We use the solution for NSX-T Manager and the customer wanted to have the firewall rules in order to achieve micro-segmentation. To analyze their environment, we use vRealize Network Insight which provides us with all the firewall rules for traffic to and from. This is why we use vRealize Network Insight.
The best feature of this application is its ability to capture everything within the same application, as well as capture all the traffic. Essentially, the solution is capable of capturing anything that happens outside of the network port.
I thought that when we deployed vRealize Network Insight in our environment, we had to wait for four weeks or so for the solution to capture all the traffic in and out from each connected component. Then, we had to extract the data into an Excel format and analyze it. After that, we had to manually enter the data into NSX-T Manager. If there was an integration between vRNI and NSX-T Manager, we could extract all the firewall rules directly from NSX-T Manager. This would reduce the workload in half since we would not have to manually enter the same data into both systems. In my experience, the main purpose of vRNI was to obtain firewall rules for NSX-T Manager. If this was integrated, it would have been much easier, since the documentation work was too much. vRNI captures every traffic in and out, so the file can become huge if we have many components and machines in our environment. Integration would help identify the legitimate ports on vRNI and extract the final rules to push them directly to NSX-T Manager, which would make the task much easier.
The only issue we have is that the solution does not always capture the host names. We asked VMware for an explanation and they provided us with some reasons. Ideally, the DNS name should be captured, however, when we extracted the data onto an Excel sheet, we found that around 20 to 30 entries only had IP addresses. Therefore, we had to manually track those IP addresses and then input their hostname and username to identify what the IP address represented. It seems that something may not have captured this part, but there was a reason for it, and that has room for improvement.

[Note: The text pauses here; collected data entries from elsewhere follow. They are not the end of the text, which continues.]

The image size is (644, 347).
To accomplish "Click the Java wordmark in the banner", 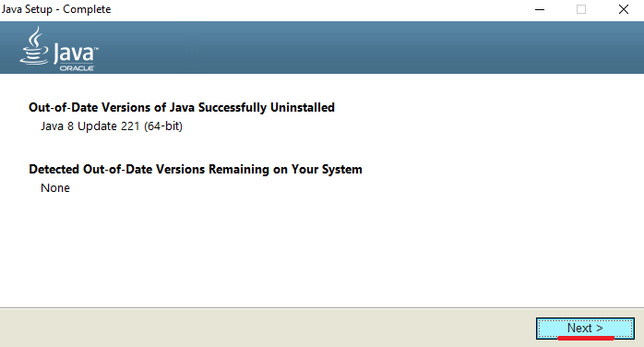I will [x=75, y=54].
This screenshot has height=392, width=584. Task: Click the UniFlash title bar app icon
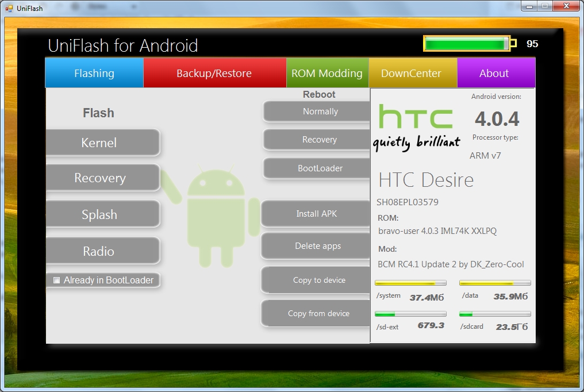click(9, 8)
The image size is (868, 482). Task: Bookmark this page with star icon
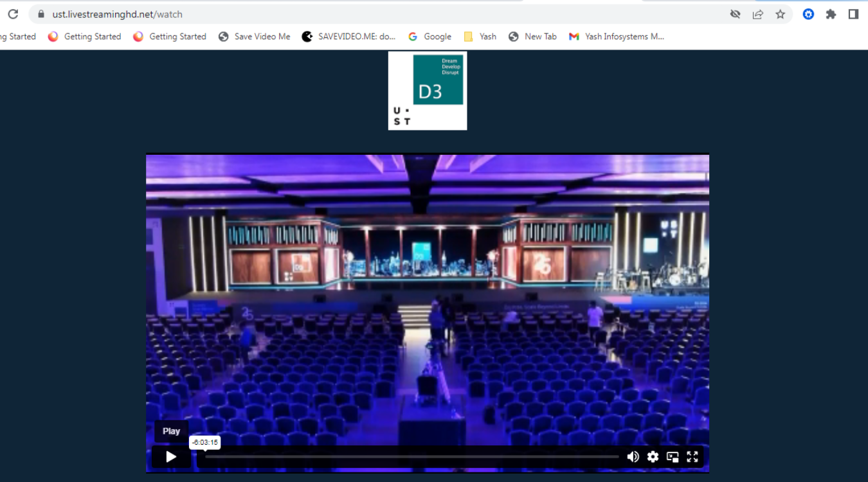[x=780, y=14]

I have used the solution for six months.
I used the solution for a few months and never encountered any issues; there were no glitches, nothing at all. Therefore, I can say the solution was completely functional.

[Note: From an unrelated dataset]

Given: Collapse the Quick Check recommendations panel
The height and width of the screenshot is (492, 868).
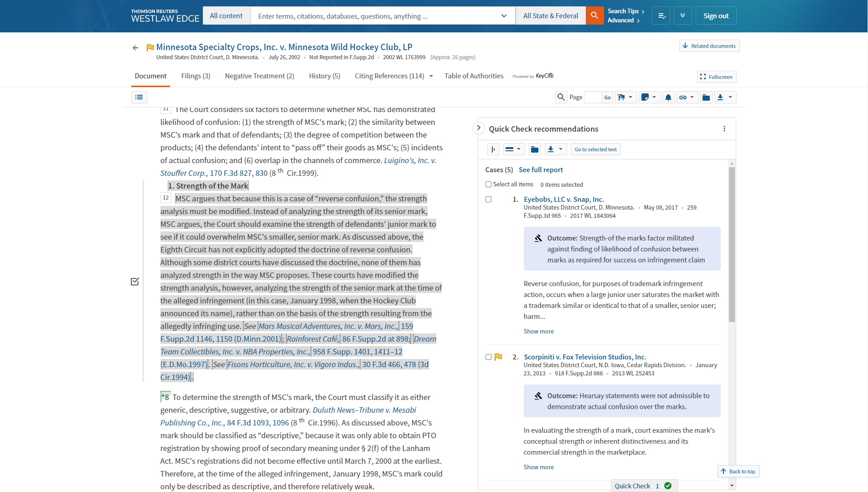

I believe the solution is scalable, but for our environment, it was sufficient. In a much larger environment, they may need to deploy additional nodes. I am uncertain about the scalability, but I think it should be possible to add more nodes to the environment. For our environment, however, what we had was more than enough, so we never considered deploying additional nodes.
There were two or three of us working on the solution. I was primarily responsible for the main task, but it was important to have a backup in the company.
VMware itself was deploying this solution. They provided us with support in the backend for the deployment, and it was really good. Furthermore, VMware support is always helpful and competent in their work for other solutions as well.
The initial setup is straightforward. Deploying the appliance and running the wizard to complete the configuration is simple and not challenging.
We completed the deployment in two days, and after two days everything was in place. We then left the solution running for four weeks, as per our company policy for the client. Four weeks is a good amount of time to capture all the traffic in the environment. The deployment should have been shorter, but we encountered issues unrelated to vRNI, such as authentication, which prolonged the process. I believe the deployment should have taken only a few hours.
The implementation was completed in-house with the support of VMware on the backend.
I give the solution a nine out of ten.
I definitely recommend the solution, as it was my first time using it and I really felt it captured all the necessary elements of the environment. The main benefit is that vRealize Network Insight captures micro-segmentation, which is one of the best products from VMware. The solution helps micro-segmentation achieve its purpose.
When comparing vRealize Network Insight to other solutions such as SolarWinds and other monitoring tools, vRealize Network Insight is more user-friendly.